The Housing Ombudsman has announced plans to publish individual determinations and reports based on complaints that it has reviewed. Matthew Lake examines the proposals.
The Housing Ombudsman is a dispute resolution service that aims to assist landlords and tenants resolve disputes that have arisen without the need for court involvement. Membership of the Housing Ombudsman is compulsory for registered providers of social housing and local authorities.
Following the Social Housing White Paper calling for improvements to complaints handling, the Housing Ombudsman has announced plans to publish individual determinations and reports based on complaints that it has reviewed. Performance data reports for every member of its scheme will also be released.
The decisions will cover a variety of issues including the right to buy, repairs and anti-social behaviour. The intention is that by increasing access to the decisions made by the Ombudsman, this will provide a resource for tenants, helping them to present their complaints. It will also provide an insight into their landlord through the nature and volume of complaints brought to the Ombudsman. Decisions will be released on a fortnightly basis, with decisions released not less than three months following determination. The landlord will be named but the tenant will remain anonymous.
Whilst this increased public scrutiny may not be something that social housing landlords will particularly relish, it does present an opportunity to seek to reduce the number of claims being pursued by tenants via litigation, which often results in legal costs which are disproportionate to the sums paid to the tenant by way of compensation.

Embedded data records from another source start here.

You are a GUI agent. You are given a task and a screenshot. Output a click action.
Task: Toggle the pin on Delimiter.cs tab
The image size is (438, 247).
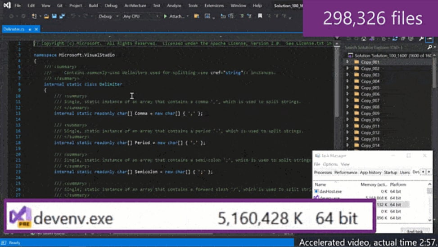click(x=30, y=29)
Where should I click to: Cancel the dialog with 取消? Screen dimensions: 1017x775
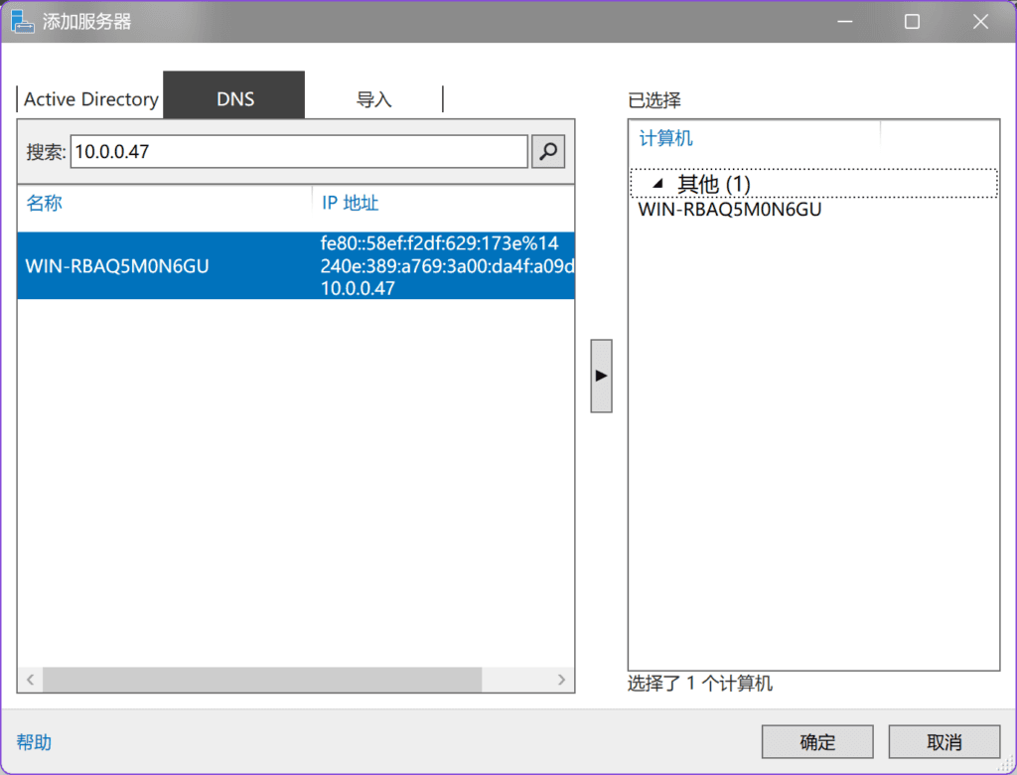pos(944,742)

The overriding objective, as set out within the Civil Procedure Rules (CPR), is to enable the court to deal with every case justly and at proportionate cost. This includes, amongst other things, so far as is practicable, ensuring that the parties are on an equal footing, and saving expense. Dealing with a case in ways which are proportionate must take account of the amount of money involved, the importance of the case, the complexity of the issues, the financial position of each party, ensuring that it is dealt with expeditiously and fairly, and allotting to it an appropriate share of the court’s resources, while taking into account the need to allot resources to other cases.

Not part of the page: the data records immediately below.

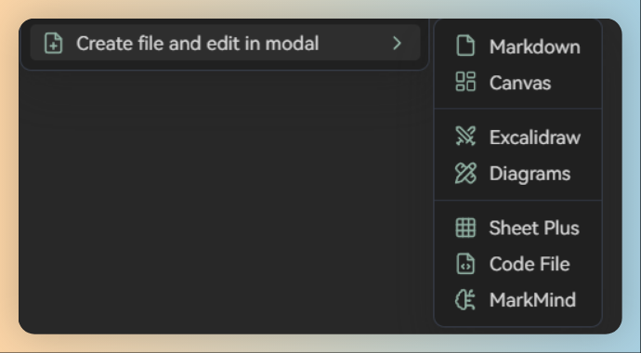Select the Canvas file type label
The image size is (641, 353).
point(520,83)
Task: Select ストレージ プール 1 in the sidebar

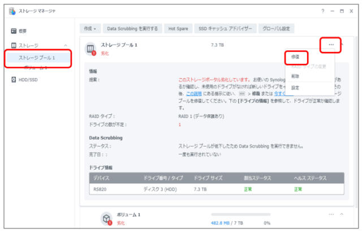Action: (37, 58)
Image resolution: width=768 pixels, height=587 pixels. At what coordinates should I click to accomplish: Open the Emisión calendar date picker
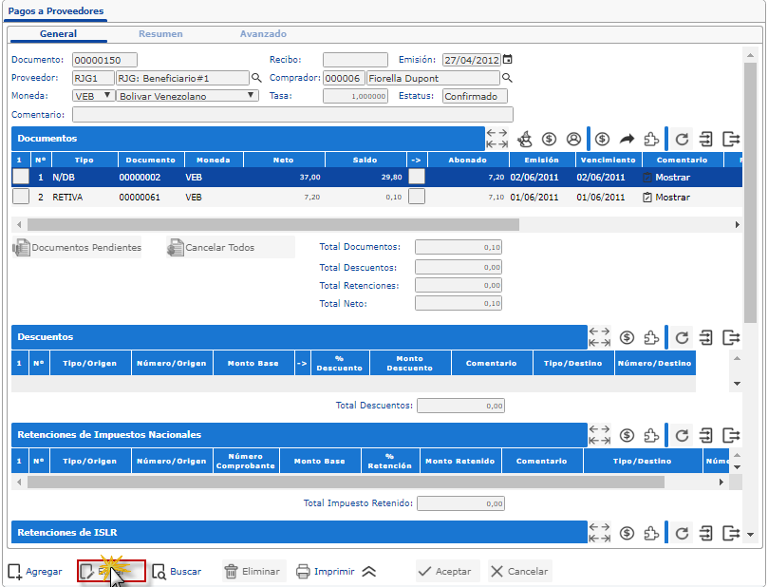[507, 59]
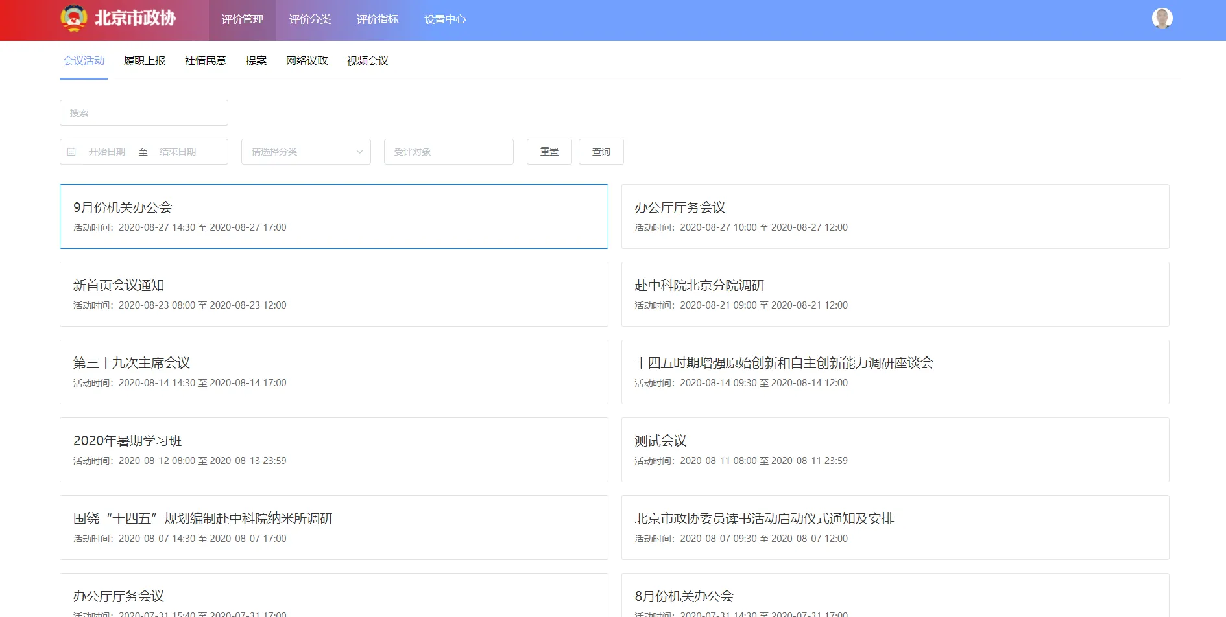Image resolution: width=1226 pixels, height=617 pixels.
Task: Open the user avatar profile menu
Action: pyautogui.click(x=1162, y=18)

The CPR is supported by a number of Pre-Action Protocols which set out the manner in which parties must behave before a claim is issued. Should either party deviate from the applicable protocol(s) then the court has the power to punish the guilty party by ordering them to pay the other party’s costs and/or denying them the right to recover their own legal costs from the other party, even if successful in their claim.

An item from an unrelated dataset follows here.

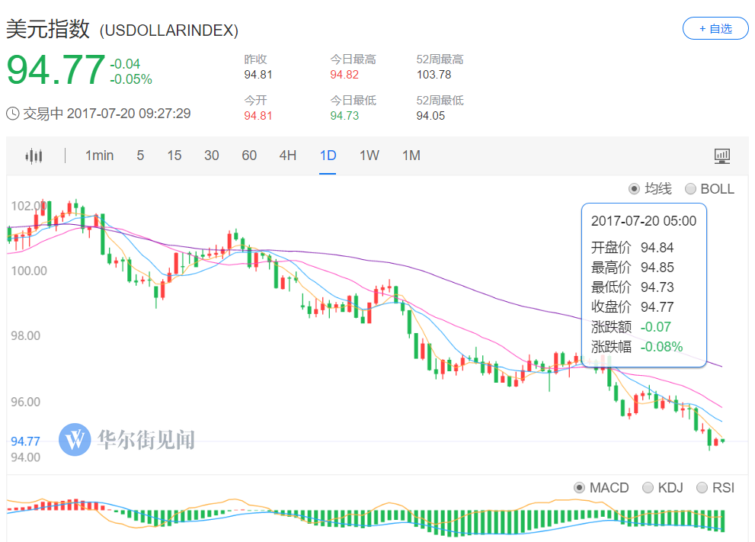Switch the overlay to BOLL

coord(690,189)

The running theme throughout the protocols is the need for the parties to seek to resolve their differences by any means possible before seeking the assistance of the court. Often referred to as alternative dispute resolution (ADR), this can take many forms. In the context of housing conditions claims, the Pre-Action Protocol for Housing Conditions Claims (both English and Welsh versions) expressly states that ADR may include following any complaints/arbitration procedure operated by the landlord, and referring the complaint to the Housing Ombudsman Service.
We frequently remind solicitors representing tenants that the protocol includes this ADR provision, only to be met with arguments including that the tenant doesn’t have to follow that process, the matters complained of are too complex, and the sums that the tenant may be offered via those routes is less than the tenant may recover via legal action.
However, in many cases, those arguments don’t stand up to scrutiny. In the context of housing conditions claims there are many cases involving very simple factual issues, and the only matter to be decided is whether or not the tenant should be compensated for the period the property was out of repair and, if so, how much the tenant should receive by way of compensation. In many cases, the claims being advanced via solicitors go on to settle for a few hundred pounds in terms of damages, only for the tenant’s solicitor to submit a bill for many thousands of pounds. That arguably does not further the overriding objective.
In light of the Ombudsman’s announcement there should, hopefully quite quickly, be a body of published decisions on which landlords can rely in subsequent claims. Landlords may refer to any Ombudsman decisions which have similar facts to the complaints raised in a letter of claim, and landlords may submit that the tenant’s case is demonstrably capable of being determined by the Ombudsman.
The advantage to the tenant of an Ombudsman complaint is that it removes the litigation risk and potential adverse costs consequences that may follow if the tenant pursues an unsuccessful court claim. The advantage to the landlord is that it minimises the financial outlay associated with dealing with the ever- increasing number of claims being brought against them, particularly housing conditions claims.
In the event that the tenant refuses to submit the complaint to the Ombudsman, and either goes on to settle the claim for an amount which is comparable to those previous decisions the landlord referred to at the outset, or is awarded a comparable amount by the court at trial, it appears arguable to us that the claim ought to have been submitted to the Ombudsman at the outset, such that the tenant should not be able to recover his/her legal costs, either in whole or in part, from the landlord.
It must be caveated that every case will turn on its own facts, and not every case will be suitable for referral to the Ombudsman, due to the complexity of the matters in dispute. However, in the context of housing conditions claims, it appears arguable that this is an avenue to be explored in almost every instance.